Being able to talk to Holly and Andrew and hear my little
boy laugh made the separation easier for me but, after a month, all I wanted to
do was come home to my wife and child. I think Andrew got tired of the
daddy-on-the-computer routine. The last week or so he would look for me behind
the monitor and under the table.
I left bedside nursing for public health five years ago. The
focus of my work shifted from helping people recover from injuries and illness
to preventing illness. In addition to stepping back into my role as a neuroscience
nurse, I was also working in a setting where there were inadequate resources to
care for severely injured patients and where I expected to see people die
who might have survived if they had received care in the U.S. I knew that I wouldn't be able to fix all of the problems that I
saw and that the best I could do was share what I know with my Tanzanian colleagues so
that they are better able to care for their patients.
Teaching the Glasgow Coma Scale to student nurses |
I gave a presentation on care of patients with spinal cord
injuries the day before I left Haydom. I began my talk by
congratulating the hospital staff for providing high-quality care to their
community. I ended my presentation with Proverbs 27:17, "As iron sharpens
iron, so one person sharpens another," and thanked them for sharpening me.
My work at Haydom was challenging, but I'm glad that I had this opportunity. I will do it again, and I
encourage my colleagues to seek opportunities to work in a developing country.
Out of all of the health workers I khave known who have worked in Africa, I can't think of one who has been there only once.
There is something about working in Africa that pulls us back.

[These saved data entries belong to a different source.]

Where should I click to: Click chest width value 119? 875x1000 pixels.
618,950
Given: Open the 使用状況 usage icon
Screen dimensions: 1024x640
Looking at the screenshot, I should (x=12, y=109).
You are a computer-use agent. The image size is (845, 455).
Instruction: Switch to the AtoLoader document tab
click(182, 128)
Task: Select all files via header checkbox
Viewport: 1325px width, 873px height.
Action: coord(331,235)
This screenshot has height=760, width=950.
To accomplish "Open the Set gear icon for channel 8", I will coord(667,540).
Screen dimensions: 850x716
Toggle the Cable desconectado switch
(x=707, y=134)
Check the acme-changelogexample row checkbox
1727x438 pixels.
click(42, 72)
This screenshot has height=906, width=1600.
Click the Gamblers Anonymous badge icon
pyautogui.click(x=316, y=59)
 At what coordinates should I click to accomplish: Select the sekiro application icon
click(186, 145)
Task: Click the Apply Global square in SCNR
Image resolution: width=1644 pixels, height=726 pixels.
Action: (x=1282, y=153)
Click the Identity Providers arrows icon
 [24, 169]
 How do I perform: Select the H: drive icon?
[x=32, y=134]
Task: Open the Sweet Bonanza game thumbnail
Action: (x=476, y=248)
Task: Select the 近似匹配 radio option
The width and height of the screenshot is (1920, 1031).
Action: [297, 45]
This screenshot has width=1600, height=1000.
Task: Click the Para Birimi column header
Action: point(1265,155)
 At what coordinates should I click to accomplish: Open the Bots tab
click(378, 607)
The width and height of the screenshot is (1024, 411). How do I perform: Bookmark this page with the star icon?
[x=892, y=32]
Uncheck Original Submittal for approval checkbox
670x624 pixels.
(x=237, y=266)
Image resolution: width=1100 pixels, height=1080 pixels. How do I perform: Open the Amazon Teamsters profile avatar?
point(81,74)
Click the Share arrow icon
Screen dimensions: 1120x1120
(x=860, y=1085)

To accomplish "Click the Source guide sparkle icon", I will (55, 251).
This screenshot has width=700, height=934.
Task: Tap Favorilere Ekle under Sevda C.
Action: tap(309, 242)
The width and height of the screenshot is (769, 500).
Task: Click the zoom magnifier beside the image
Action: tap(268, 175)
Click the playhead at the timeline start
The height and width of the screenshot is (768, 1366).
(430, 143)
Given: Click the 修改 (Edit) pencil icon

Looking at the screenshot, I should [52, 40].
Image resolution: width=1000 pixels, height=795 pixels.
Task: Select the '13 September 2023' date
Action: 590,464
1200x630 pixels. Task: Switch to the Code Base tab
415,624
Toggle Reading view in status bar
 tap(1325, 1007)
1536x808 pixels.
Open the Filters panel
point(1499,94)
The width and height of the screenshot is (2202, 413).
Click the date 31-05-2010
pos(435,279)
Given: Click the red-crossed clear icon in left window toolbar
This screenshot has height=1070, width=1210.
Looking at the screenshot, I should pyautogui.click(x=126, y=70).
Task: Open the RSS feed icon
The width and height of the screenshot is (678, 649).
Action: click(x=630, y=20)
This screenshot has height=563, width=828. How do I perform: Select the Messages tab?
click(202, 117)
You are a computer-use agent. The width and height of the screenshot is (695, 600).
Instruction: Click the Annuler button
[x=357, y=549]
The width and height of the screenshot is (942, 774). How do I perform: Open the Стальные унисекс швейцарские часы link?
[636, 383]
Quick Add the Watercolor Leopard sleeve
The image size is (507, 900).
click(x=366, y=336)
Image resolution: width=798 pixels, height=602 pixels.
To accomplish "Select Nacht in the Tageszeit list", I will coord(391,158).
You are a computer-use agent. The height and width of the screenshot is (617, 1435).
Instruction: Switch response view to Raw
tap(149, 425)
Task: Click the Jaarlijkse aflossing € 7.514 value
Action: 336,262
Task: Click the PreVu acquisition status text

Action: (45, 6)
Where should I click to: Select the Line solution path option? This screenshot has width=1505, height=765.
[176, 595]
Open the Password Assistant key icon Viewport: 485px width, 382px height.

Africa is full of surprising beauty. Even
in the semi-arid climate of East Africa, there is beauty in the iridescent
colors that seem to spring unexpectedly from the landscape. More importantly,
there is the beauty of the human spirit; the joy of living in spite of
hardship.
Outreach: I spent the day in the shade of acacia trees weighing babies and checking pregnant women's blood pressure |
Spending time away from the noise and distractions and
the pace of living in a wealthy industrialized country gives me an opportunity
to see the world from a different perspective. I return home with a recognition of the triviality of many of the things that occupy our minds and
our time and an appreciation that some of the things for which we have the
luxury of taking for granted are what is truly precious.